Sudah menjadi suatu kewajiban bagi seorang profesional auditor sebelum menerima penugasan audit mengetahui dengan pasti hasil pekerjaannya digunakan untuk kepentingan apa. Kalau saja latar belakang pihak yang akan memanfaatkan hasil auditnya tidak diketahui dengan pasti, besar kemungkinan dimanfaatkan untuk tujuan yang merugikan akuntan sendiri.

Seperti general audit merupakan audit yang ditujukan untuk menilai kewajaran penyajian laporan keuangan. Kewajaran yang dimaksud tentunya sesuai standar yang dikeluarkan Ikatan Akuntan Indonesia. Namun sesuai standar inilah kadang menyisakan kesenjangan harapan di tengah masyarakat. Masyarakat belum memahami dan mampu membedakan jenis produk jasa akuntan publik.

Antara general audit dan audit investigasi misalnya. Permintaan dalam penugasan jelas general audit, namun harapan si klien arahnya untuk membuktikan kecurangan. Kalau untuk membuktikan ada tidaknya kecurangan atau penyelewengan jelas menggunakan investigasi audit.

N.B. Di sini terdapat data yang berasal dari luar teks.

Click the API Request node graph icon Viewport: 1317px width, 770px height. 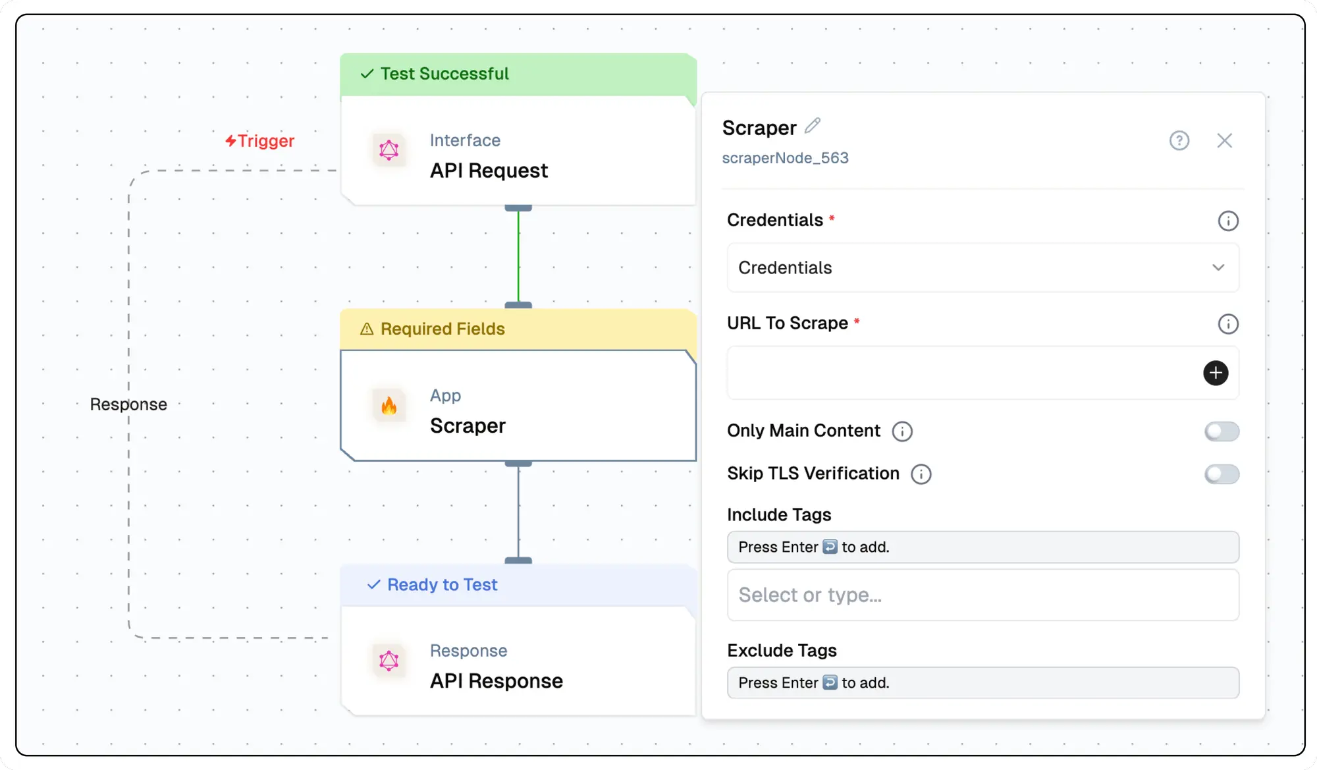tap(389, 150)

Di lain sisi, masih ada akuntan publik yang diminta dalam penugasan melakukan audit khusus justru yang keluar general audit. Audit yang dilakukan salah satu KAP terhadap PT yang mengelola Gedung Mall Taman Anggrek misalnya. Motifnya untuk membuktikan ada tidaknya kecurangan yang dilakukan salah satu owner-nya, namun hasil audit yang keluar justru general audit, bukan audit investigasi yang membuktikan ada tidaknya kecurangan.

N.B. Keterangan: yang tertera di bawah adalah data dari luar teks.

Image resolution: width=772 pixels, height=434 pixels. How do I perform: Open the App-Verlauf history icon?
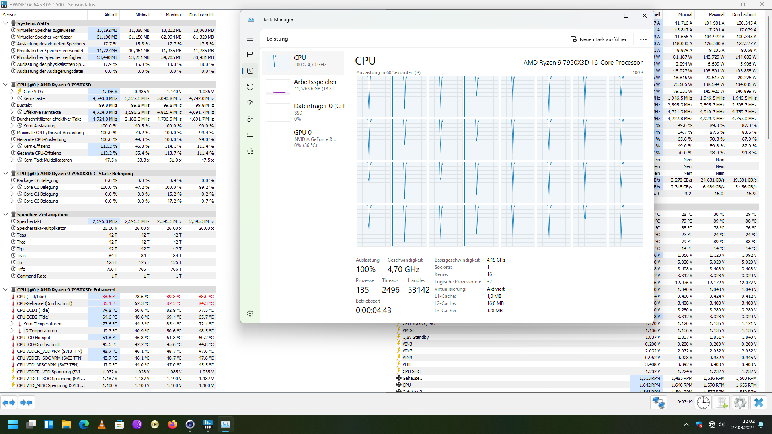[x=250, y=87]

Seharusnya auditor yang bersangkutan diawal sudah menyadari kalau memang tidak mampu melakukan, seharusnya penugasan semacam itu tidak diambil. Yang akhirnya hasil laporan audit tidak sesuai dengan ruang lingkup dan tujuan penugasan atau laporan tidak sesuai dengan standar pelaporan.

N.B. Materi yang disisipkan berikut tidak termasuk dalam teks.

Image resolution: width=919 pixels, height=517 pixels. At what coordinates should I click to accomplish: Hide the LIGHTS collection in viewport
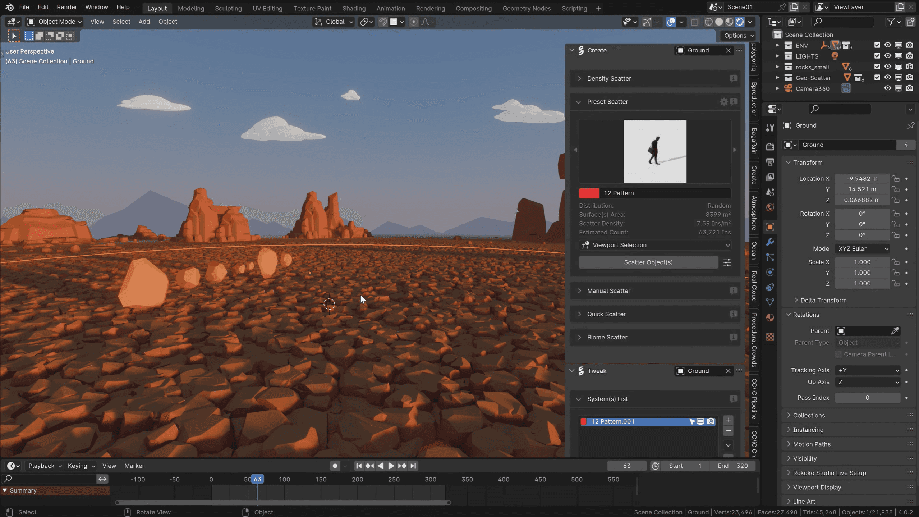[x=888, y=56]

Sementara kondisi masyarakat kita yang belum bisa membedakan produk jasa profesional akuntan publik turut andil terhadap kasus pengaduan ke BP2AP. Kalau memang tujuan mengungkap kecurangan, seharusnya diarahkan audit investigasi, bukan general audit. Tentunya dari sisi fee dan resiko audit sendiri jelas beda.

Expectation Gap

Sementara pemicu maraknya kasus pengaduan anggota IAI-KAP kepada BP2AP lebih disebabkan karena masih lebarnya kesenjangan harapan masyarakat terhadap peran profesi akuntan publik.

Ketua BP2AP, Ruddy Koesnadi dalam PPL, “Peradilan Profesi dan Kasus Pengaduan anggota IAI-KAP kepada BP2AP” 19 Desember 2002 lalu menunjukan di negara Eropa Expectation Gap terhadap profesi akuntan publik masih tinggi.

Seperti hasil survey di UK, yang dilakukkan terhadap peran auditor di Eropa menunjukan 75% masyarakat Eropa mempercayai bahwa auditor bertanggung jawab untuk mendeteksi kecurangan. Sementara 61% masyarakat percaya tugas auditor mencari kecurangan.

Sementara untuk kondisi di Indonesia sangat mungkin lebih besar dari yang terjadi di Eropa, meski belum ada bukti yang nyata. Hal itu ditambah dengan kondisi profesi akuntan publik di Indonesia saat ini baru memasuki masa penegakan disiplin yang diberlakukan awal tahun 2001.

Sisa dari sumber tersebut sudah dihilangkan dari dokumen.